Do I need to re-register for TPS if I currently have benefits through the designation of Somalia for TPS, and would like to maintain them?

Yes. If you already have received TPS benefits through the TPS designation of Somalia, your benefits will expire on September 17, 2009. All TPS beneficiaries must comply with the re-registration requirements, and submit any associated application fees or applications for waivers of the fees described in this Notice in order to maintain TPS benefits through March 17, 2011. TPS benefits include temporary protection against removal from the United States and employment authorization during the TPS designation period. Section 244(a)(1) of the Act; 8 U.S.C. 1254a(a)(1). Failure to re-register without good cause will result in the withdrawal of your temporary protected status and possibly your removal from the United States. Section 244(c)(3)(C) of the Act; 8 U.S.C. 1254a(c)(3)(C).

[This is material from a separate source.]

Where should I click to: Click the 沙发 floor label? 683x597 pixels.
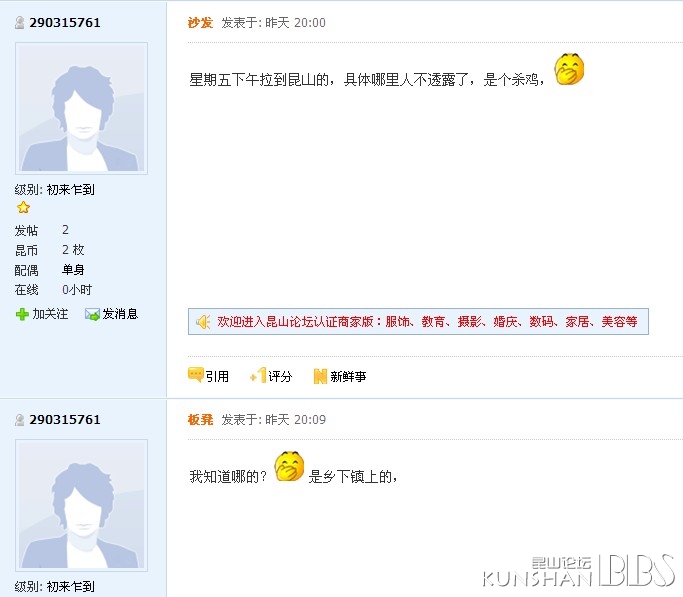tap(200, 23)
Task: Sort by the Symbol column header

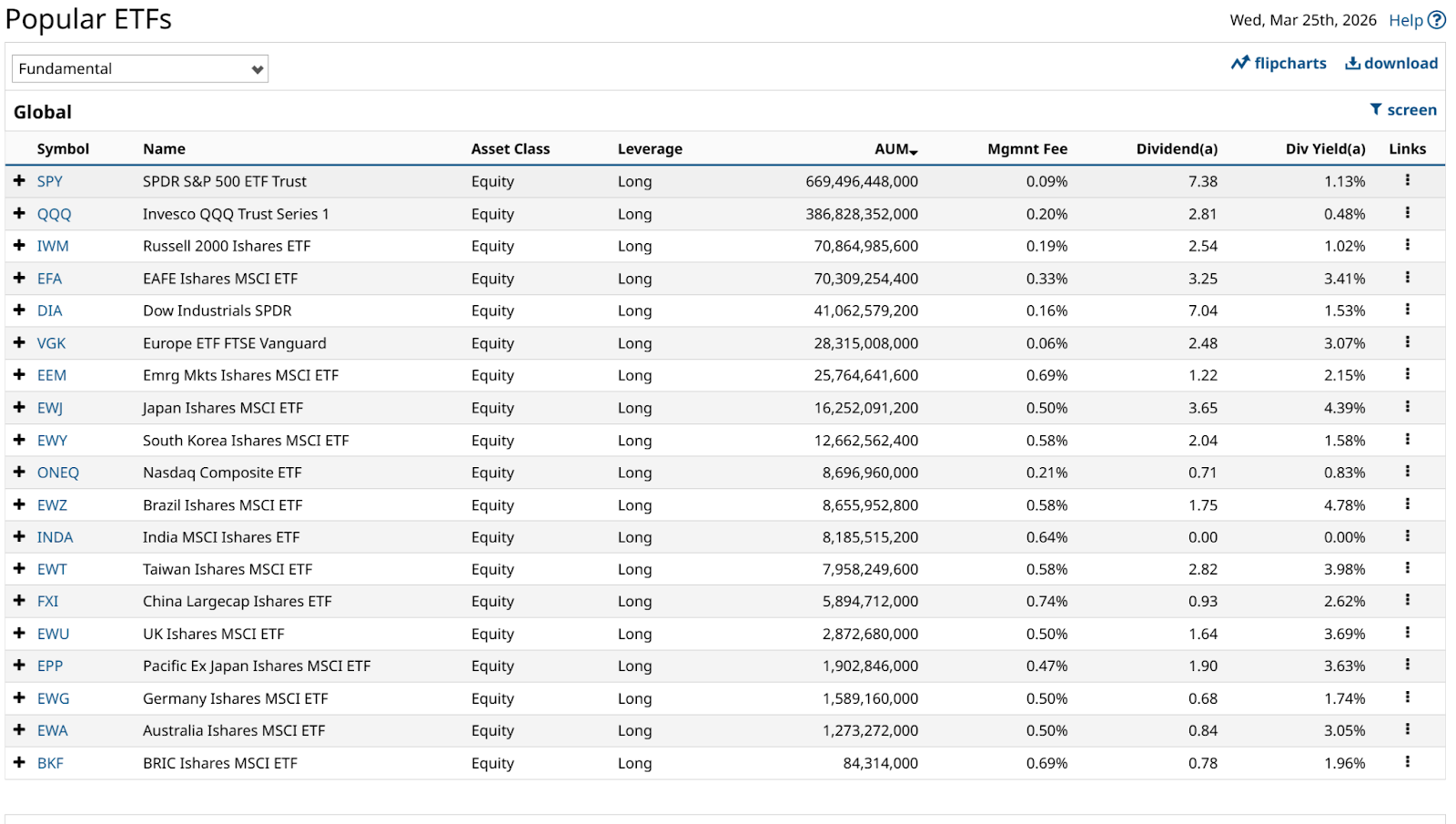Action: [63, 149]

If I am currently registered for TPS or have a pending application for TPS, how do I re-register to renew my benefits for the duration of the extension period?

Please submit the proper forms and fees according to Tables 1 and 2 below. The following are some helpful tips to keep in mind when completing your application:

  • All applicants are strongly encouraged to pay close and careful attention when filling out the required forms to help ensure that their dates of birth, alien registration numbers, spelling of their names, and other required information is correctly entered on the forms.
  • All questions on the required forms should be fully and completely answered. Failure to fully complete each required form may result in a delay in processing of your application.
  • Aliens who have previously registered for TPS, but whose applications remain pending, should follow the filing instructions in this Notice if they wish to renew their TPS benefits.
  • All TPS re-registration applications submitted without the required fees will be returned to applicants.
  • All fee waiver requests should be filed in accordance with 8 CFR 244.20.
  • If you received an Employment Authorization Document (EAD) during the most recent registration period, please submit a photocopy of the front and back of your EAD.

Table 1—Application Forms and Application Fees

If . . .And . . .Then . . .
You are re-registering for TPSYou are applying for an extension of your EAD valid through March 17, 2011You must complete and file the Form I-765, Application for Employment Authorization, with the fee of $340 or a fee waiver request. You must also submit Form I-821, Application for Temporary Protected Status, with no fee.
You are re-registering for TPSYou are NOT applying for renewal of your EADYou must complete and file the Form I-765 with no fee and Form I-821 with no fee. Note: DO NOT check any box for the question “I am applying for” listed on Form I-765, as you are NOT requesting an EAD benefit.
You are applying for TPS as a late initial registrant (see below) and you are between the ages of 14 and 65 (inclusive)You are applying for a TPS-related EADYou must complete and file Form I-821 with the $50 fee or fee waiver request. You must also submit Form I-765 with the fee of $340 or a fee waiver request.
You are applying for TPS as a late initial registrant and are under age 14 or over age 65You are applying for a TPS-related EADYou must complete and file Form I-821 with the $50 fee or fee waiver request. You must also submit Form I-765 with no fee.
You are applying for TPS as a late initial registrant, regardless of ageYou are NOT applying for an EADYou must complete and file Form I-821 with the $50 fee or fee waiver request. You must also submit Form I-765 with no fee.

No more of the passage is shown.